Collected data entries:

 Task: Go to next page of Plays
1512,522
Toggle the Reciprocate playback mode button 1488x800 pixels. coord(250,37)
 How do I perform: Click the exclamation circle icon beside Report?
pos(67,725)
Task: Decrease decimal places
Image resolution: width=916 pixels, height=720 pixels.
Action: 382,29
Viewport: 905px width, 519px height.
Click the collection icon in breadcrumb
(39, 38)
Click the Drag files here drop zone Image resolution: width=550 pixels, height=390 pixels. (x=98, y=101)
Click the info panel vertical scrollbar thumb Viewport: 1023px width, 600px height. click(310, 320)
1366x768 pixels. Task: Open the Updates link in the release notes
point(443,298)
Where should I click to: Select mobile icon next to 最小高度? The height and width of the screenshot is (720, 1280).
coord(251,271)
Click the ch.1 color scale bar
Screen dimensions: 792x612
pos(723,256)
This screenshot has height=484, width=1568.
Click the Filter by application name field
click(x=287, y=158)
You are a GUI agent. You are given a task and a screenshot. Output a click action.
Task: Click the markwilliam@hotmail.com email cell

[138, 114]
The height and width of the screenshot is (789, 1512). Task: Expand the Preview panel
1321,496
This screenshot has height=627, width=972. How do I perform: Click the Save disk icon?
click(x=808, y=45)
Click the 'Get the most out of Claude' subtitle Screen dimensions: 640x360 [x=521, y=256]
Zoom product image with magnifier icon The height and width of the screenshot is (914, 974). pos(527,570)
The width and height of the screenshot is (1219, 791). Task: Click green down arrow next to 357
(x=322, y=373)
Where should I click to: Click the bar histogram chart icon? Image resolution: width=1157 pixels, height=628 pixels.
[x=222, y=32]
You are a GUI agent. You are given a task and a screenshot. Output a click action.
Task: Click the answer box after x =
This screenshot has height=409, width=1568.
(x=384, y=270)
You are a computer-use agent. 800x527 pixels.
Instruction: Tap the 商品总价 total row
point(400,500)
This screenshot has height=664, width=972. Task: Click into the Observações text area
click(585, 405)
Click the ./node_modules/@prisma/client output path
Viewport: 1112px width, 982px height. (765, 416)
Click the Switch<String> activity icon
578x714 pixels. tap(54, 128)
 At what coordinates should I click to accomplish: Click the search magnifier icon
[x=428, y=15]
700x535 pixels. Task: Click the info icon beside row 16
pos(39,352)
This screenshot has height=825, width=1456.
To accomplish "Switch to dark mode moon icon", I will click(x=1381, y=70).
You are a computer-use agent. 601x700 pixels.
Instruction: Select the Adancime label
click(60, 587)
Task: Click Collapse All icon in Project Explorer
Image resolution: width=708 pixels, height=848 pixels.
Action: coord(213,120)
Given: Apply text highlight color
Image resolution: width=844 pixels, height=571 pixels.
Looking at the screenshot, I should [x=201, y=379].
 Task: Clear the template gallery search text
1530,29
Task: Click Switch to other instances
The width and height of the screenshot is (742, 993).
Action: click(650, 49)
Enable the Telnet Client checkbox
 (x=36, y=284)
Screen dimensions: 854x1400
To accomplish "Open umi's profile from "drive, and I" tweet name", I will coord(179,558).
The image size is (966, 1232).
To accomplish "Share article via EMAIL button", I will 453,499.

What needs to be done: The records above should be repeated word for word.

Output:
 Task: Go to next page of Plays
1512,522
Toggle the Reciprocate playback mode button 1488x800 pixels. coord(250,37)
 How do I perform: Click the exclamation circle icon beside Report?
pos(67,725)
Task: Decrease decimal places
Image resolution: width=916 pixels, height=720 pixels.
Action: 382,29
Viewport: 905px width, 519px height.
Click the collection icon in breadcrumb
(39, 38)
Click the Drag files here drop zone Image resolution: width=550 pixels, height=390 pixels. (x=98, y=101)
Click the info panel vertical scrollbar thumb Viewport: 1023px width, 600px height. click(310, 320)
1366x768 pixels. Task: Open the Updates link in the release notes
point(443,298)
Where should I click to: Select mobile icon next to 最小高度? The height and width of the screenshot is (720, 1280).
coord(251,271)
Click the ch.1 color scale bar
Screen dimensions: 792x612
pos(723,256)
This screenshot has height=484, width=1568.
Click the Filter by application name field
click(x=287, y=158)
You are a GUI agent. You are given a task and a screenshot. Output a click action.
Task: Click the markwilliam@hotmail.com email cell

[138, 114]
The height and width of the screenshot is (789, 1512). Task: Expand the Preview panel
1321,496
This screenshot has height=627, width=972. How do I perform: Click the Save disk icon?
click(x=808, y=45)
Click the 'Get the most out of Claude' subtitle Screen dimensions: 640x360 [x=521, y=256]
Zoom product image with magnifier icon The height and width of the screenshot is (914, 974). pos(527,570)
The width and height of the screenshot is (1219, 791). Task: Click green down arrow next to 357
(x=322, y=373)
Where should I click to: Click the bar histogram chart icon? Image resolution: width=1157 pixels, height=628 pixels.
[x=222, y=32]
You are a GUI agent. You are given a task and a screenshot. Output a click action.
Task: Click the answer box after x =
This screenshot has height=409, width=1568.
(x=384, y=270)
You are a computer-use agent. 800x527 pixels.
Instruction: Tap the 商品总价 total row
point(400,500)
This screenshot has height=664, width=972. Task: Click into the Observações text area
click(585, 405)
Click the ./node_modules/@prisma/client output path
Viewport: 1112px width, 982px height. (765, 416)
Click the Switch<String> activity icon
578x714 pixels. tap(54, 128)
 At what coordinates should I click to accomplish: Click the search magnifier icon
[x=428, y=15]
700x535 pixels. Task: Click the info icon beside row 16
pos(39,352)
This screenshot has height=825, width=1456.
To accomplish "Switch to dark mode moon icon", I will click(x=1381, y=70).
You are a computer-use agent. 601x700 pixels.
Instruction: Select the Adancime label
click(60, 587)
Task: Click Collapse All icon in Project Explorer
Image resolution: width=708 pixels, height=848 pixels.
Action: coord(213,120)
Given: Apply text highlight color
Image resolution: width=844 pixels, height=571 pixels.
Looking at the screenshot, I should [x=201, y=379].
 Task: Clear the template gallery search text
1530,29
Task: Click Switch to other instances
The width and height of the screenshot is (742, 993).
Action: click(650, 49)
Enable the Telnet Client checkbox
 (x=36, y=284)
Screen dimensions: 854x1400
To accomplish "Open umi's profile from "drive, and I" tweet name", I will coord(179,558).
The image size is (966, 1232).
To accomplish "Share article via EMAIL button", I will 453,499.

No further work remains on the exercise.